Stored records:
◆ ◆ ◆ ◆ ◆

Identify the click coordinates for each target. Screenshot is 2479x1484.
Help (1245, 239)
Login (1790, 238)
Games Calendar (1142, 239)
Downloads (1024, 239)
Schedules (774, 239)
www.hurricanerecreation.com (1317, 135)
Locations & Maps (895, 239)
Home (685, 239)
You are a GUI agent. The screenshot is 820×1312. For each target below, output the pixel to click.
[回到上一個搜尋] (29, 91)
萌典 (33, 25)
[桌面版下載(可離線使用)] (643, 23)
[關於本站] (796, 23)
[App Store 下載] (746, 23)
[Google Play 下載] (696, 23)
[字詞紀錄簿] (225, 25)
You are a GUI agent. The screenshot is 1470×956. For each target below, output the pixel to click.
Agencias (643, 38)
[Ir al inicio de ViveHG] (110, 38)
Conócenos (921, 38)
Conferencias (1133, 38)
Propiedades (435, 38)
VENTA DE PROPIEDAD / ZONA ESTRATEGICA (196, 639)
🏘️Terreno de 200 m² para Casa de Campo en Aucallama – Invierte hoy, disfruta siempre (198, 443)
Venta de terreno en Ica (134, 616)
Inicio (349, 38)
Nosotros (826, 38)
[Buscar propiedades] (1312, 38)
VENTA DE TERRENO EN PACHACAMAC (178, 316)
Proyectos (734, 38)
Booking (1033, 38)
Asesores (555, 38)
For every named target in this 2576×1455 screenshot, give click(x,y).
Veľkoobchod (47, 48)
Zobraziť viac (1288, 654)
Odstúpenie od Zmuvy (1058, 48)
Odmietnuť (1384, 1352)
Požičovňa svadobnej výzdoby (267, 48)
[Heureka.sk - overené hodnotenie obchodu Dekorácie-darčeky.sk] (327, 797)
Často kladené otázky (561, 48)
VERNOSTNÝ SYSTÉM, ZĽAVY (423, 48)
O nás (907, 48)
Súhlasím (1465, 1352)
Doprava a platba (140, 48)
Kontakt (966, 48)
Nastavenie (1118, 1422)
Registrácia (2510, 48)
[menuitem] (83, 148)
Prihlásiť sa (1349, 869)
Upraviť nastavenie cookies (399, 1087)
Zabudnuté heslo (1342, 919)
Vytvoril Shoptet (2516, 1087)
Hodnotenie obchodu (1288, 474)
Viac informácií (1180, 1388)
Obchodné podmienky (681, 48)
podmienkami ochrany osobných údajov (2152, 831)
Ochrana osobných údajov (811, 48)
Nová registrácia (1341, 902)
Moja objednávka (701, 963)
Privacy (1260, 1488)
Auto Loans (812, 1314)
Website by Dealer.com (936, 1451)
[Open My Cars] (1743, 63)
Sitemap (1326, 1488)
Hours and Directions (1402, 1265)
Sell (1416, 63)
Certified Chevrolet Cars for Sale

◆ ◆ ◆ ◆ ◆

What to work on: Above are the records; copy exactly the lines from the one with "[字詞紀錄簿] (225, 25)" through the final line.

Task response:
[字詞紀錄簿] (225, 25)
You are a GUI agent. The screenshot is 1470×956. For each target below, output the pixel to click.
Agencias (643, 38)
[Ir al inicio de ViveHG] (110, 38)
Conócenos (921, 38)
Conferencias (1133, 38)
Propiedades (435, 38)
VENTA DE PROPIEDAD / ZONA ESTRATEGICA (196, 639)
🏘️Terreno de 200 m² para Casa de Campo en Aucallama – Invierte hoy, disfruta siempre (198, 443)
Venta de terreno en Ica (134, 616)
Inicio (349, 38)
Nosotros (826, 38)
[Buscar propiedades] (1312, 38)
VENTA DE TERRENO EN PACHACAMAC (178, 316)
Proyectos (734, 38)
Booking (1033, 38)
Asesores (555, 38)
For every named target in this 2576×1455 screenshot, give click(x,y).
Veľkoobchod (47, 48)
Zobraziť viac (1288, 654)
Odstúpenie od Zmuvy (1058, 48)
Odmietnuť (1384, 1352)
Požičovňa svadobnej výzdoby (267, 48)
[Heureka.sk - overené hodnotenie obchodu Dekorácie-darčeky.sk] (327, 797)
Často kladené otázky (561, 48)
VERNOSTNÝ SYSTÉM, ZĽAVY (423, 48)
O nás (907, 48)
Súhlasím (1465, 1352)
Doprava a platba (140, 48)
Kontakt (966, 48)
Nastavenie (1118, 1422)
Registrácia (2510, 48)
[menuitem] (83, 148)
Prihlásiť sa (1349, 869)
Upraviť nastavenie cookies (399, 1087)
Zabudnuté heslo (1342, 919)
Vytvoril Shoptet (2516, 1087)
Hodnotenie obchodu (1288, 474)
Viac informácií (1180, 1388)
Obchodné podmienky (681, 48)
podmienkami ochrany osobných údajov (2152, 831)
Ochrana osobných údajov (811, 48)
Nová registrácia (1341, 902)
Moja objednávka (701, 963)
Privacy (1260, 1488)
Auto Loans (812, 1314)
Website by Dealer.com (936, 1451)
[Open My Cars] (1743, 63)
Sitemap (1326, 1488)
Hours and Directions (1402, 1265)
Sell (1416, 63)
Certified Chevrolet Cars for Sale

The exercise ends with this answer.